Mengacu pada publikasi Departemen ESDM, Indonesia memiliki cadangan energi fosil berupa 86,9 miliar barrel minyak yang dapat digunakan selama 18 tahun, cadangan gas alam sebesar 384,7 triliun standar kaki kubik, untuk penggunaan selama 61 tahun, dan cadangan batubara sebesar 57 miliar ton, untuk penggunaan selama 147 tahun. Adapun energi non-fosil seperti air dan panasbumi, mencapai setara dengan 219 juta barrel minyak, dan istimewanya cadangan non-fosil ini dapat diperbaharui (renewable), (Kompas, 28/5/05). Sementara kebutuhan manusia akan energi semakin hari semakin meningkat. Ambil contoh, kebutuhan minyak mentah dunia akan naik sebesar kurang lebih 1,7%, dari 82, 4 juta barrel pada tahun 2004, menjadi 83,8 juta barrel pada tahun 2005 (Kompas, 9/5/05).
Untuk permasalahan ekologi, anda jangan heran apabila cuaca di kota anda semakin lama semakin panas. Mudah dipahami. Salah satu penyebab naiknya suhu di permukaan bumi adalah adanya fenomena “efek rumah kaca”. Efek rumah kaca diartikan sebagai kenaikan suhu di bumi karena adanya kandungan berbagai macam gas yang membentuk selubung di atmosfer bumi kita. Kejadiannya kira-kira sebagai berikut. Panas matahari yang sampai di bumi kita, tidak semuanya terserap oleh bumi, tetapi ada bagian-bagian yang dipantulkan kembali ke atmosfer. Begitu sampai di bagian gas yang membentuk selubung tadi, panas matahari hasil pantulan ini tidak bisa menembus selubung gas, tetapi kembali terpantulkan ke arah bumi. Akibatnya suhu di bumi naik. Banyak akibat susulan yang akan timbul karena naiknya suhu di permukaan bumi kita, salah satunya—dan yang paling sering disebut-sebut orang—adalah mencairnya tubuh-tubuh es yang ada di bumi, sehingga ada kemungkinan seluruh daratan di bumi akan tergenang.

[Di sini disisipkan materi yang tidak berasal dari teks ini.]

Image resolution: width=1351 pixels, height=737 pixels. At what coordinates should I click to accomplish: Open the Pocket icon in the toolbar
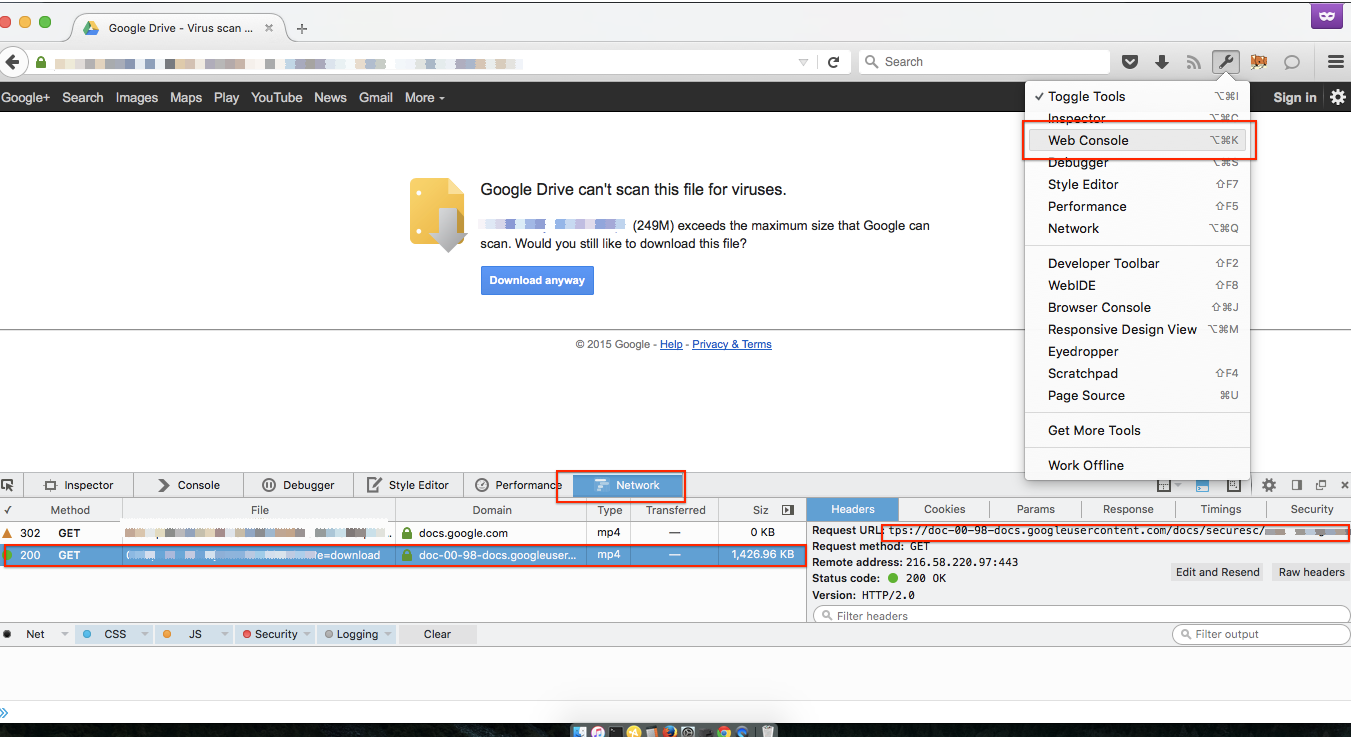1130,62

Salah satu jenis gas yang membentuk selubung di atmosfer tersebut adalah gas CO2 (karbon diokasida). CO2, dalam kondisi seimbang, merupakan gas yang dibutuhkan oleh tumbuhan untuk proses pernafasan. Akan tetapi melihat lekasnya laju deforestasi di muka bumi dan pemakaian bahan bakar fosil—salah satu bakal penghasil gas CO2—maka lama-kelamaan keadaan semakin tidak setimbang. Produksi gas CO2 terlalu banyak, sementara pengonsumsinya terus berkurang.

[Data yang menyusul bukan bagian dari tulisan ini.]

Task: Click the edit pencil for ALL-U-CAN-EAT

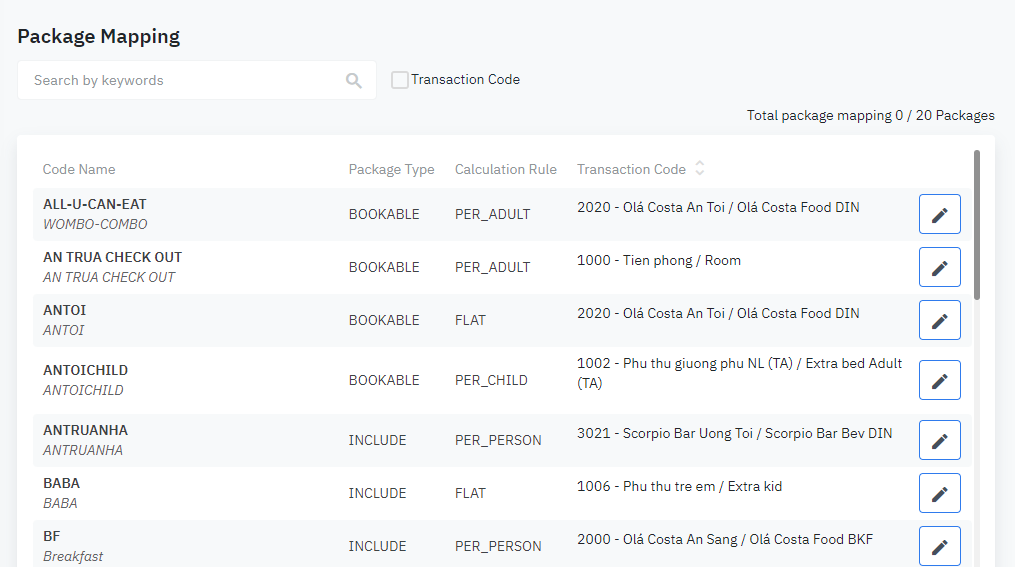Action: tap(939, 214)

Salah satu penghasil gas CO2 adalah kenderaan bermotor dan mesin-mesin lain yang menggunakan bahan bakar fosil. Sewaktu keluar dari mesin sebagai gas buangan, gas ini masih dalam bentuk CO (karbon monoksida). Karbon monoksida sendiri sangat berbahaya. Dalam darah CO memiliki kemampuan mengikat haemoglobin (butir-butir darah merah), sehingga dapat menghentikan proses pernafasan. Di udara bebas, CO akan bereaksi dengan O2 dan membentuk gas CO2 yang kemudian menyumbang terbentuknya selubung gas “rumah kaca”. Sebagai contoh, di kota Yogyakarta kandungan gas CO yang dihasilkan dari kenderaan bermotor roda 2 dan roda 4 pada tahun 2003 mencapai 0,19-14,95 % (KOMPAS, 30/4/05). Dan kesemuanya itu tentunya menyumbang untuk pemanasan global (global warming) tadi.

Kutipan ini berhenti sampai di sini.